(Records of word and element locations)
^^^^^^^^^^^^^^^^

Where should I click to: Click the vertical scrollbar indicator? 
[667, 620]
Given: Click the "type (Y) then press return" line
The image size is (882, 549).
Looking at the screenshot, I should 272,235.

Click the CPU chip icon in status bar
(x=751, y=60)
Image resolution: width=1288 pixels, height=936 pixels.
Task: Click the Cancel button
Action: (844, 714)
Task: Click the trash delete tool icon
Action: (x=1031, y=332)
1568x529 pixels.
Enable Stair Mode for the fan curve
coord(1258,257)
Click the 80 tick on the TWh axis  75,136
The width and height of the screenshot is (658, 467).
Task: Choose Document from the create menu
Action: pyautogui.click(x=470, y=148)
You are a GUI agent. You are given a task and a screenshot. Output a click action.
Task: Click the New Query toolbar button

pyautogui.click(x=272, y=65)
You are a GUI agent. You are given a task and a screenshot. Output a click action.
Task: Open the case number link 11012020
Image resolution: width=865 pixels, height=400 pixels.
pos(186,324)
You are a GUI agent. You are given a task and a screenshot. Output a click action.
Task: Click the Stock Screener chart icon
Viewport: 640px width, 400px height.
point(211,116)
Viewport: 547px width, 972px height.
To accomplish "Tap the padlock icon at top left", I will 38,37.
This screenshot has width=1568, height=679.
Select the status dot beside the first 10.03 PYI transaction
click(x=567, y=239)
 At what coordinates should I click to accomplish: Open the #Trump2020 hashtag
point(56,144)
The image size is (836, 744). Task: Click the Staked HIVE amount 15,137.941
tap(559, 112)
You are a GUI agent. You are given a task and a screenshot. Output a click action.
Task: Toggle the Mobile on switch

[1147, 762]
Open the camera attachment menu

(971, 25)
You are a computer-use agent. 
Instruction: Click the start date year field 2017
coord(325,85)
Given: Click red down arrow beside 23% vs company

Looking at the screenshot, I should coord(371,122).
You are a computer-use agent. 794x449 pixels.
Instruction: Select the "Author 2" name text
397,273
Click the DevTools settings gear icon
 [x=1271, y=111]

^^^^^^^^^^^^^^^^

GOAL => Please arrange every line of the records above as a numbered list, leaving out the blank lines.

TASK RESPONSE =>
1. Where should I click to: Click the vertical scrollbar indicator? 
2. [667, 620]
3. Given: Click the "type (Y) then press return" line
4. The image size is (882, 549).
5. Looking at the screenshot, I should 272,235.
6. Click the CPU chip icon in status bar
7. (x=751, y=60)
8. Image resolution: width=1288 pixels, height=936 pixels.
9. Task: Click the Cancel button
10. Action: (844, 714)
11. Task: Click the trash delete tool icon
12. Action: (x=1031, y=332)
13. 1568x529 pixels.
14. Enable Stair Mode for the fan curve
15. coord(1258,257)
16. Click the 80 tick on the TWh axis  75,136
17. The width and height of the screenshot is (658, 467).
18. Task: Choose Document from the create menu
19. Action: pyautogui.click(x=470, y=148)
20. You are a GUI agent. You are given a task and a screenshot. Output a click action.
21. Task: Click the New Query toolbar button
22. pyautogui.click(x=272, y=65)
23. You are a GUI agent. You are given a task and a screenshot. Output a click action.
24. Task: Open the case number link 11012020
25. Image resolution: width=865 pixels, height=400 pixels.
26. pos(186,324)
27. You are a GUI agent. You are given a task and a screenshot. Output a click action.
28. Task: Click the Stock Screener chart icon
29. Viewport: 640px width, 400px height.
30. point(211,116)
31. Viewport: 547px width, 972px height.
32. To accomplish "Tap the padlock icon at top left", I will 38,37.
33. This screenshot has width=1568, height=679.
34. Select the status dot beside the first 10.03 PYI transaction
35. click(x=567, y=239)
36.  At what coordinates should I click to accomplish: Open the #Trump2020 hashtag
37. point(56,144)
38. The image size is (836, 744). Task: Click the Staked HIVE amount 15,137.941
39. tap(559, 112)
40. You are a GUI agent. You are given a task and a screenshot. Output a click action.
41. Task: Toggle the Mobile on switch
42. [1147, 762]
43. Open the camera attachment menu
44. (971, 25)
45. You are a computer-use agent. 
46. Instruction: Click the start date year field 2017
47. coord(325,85)
48. Given: Click red down arrow beside 23% vs company
49. Looking at the screenshot, I should coord(371,122).
50. You are a computer-use agent. 794x449 pixels.
51. Instruction: Select the "Author 2" name text
52. 397,273
53. Click the DevTools settings gear icon
54.  [x=1271, y=111]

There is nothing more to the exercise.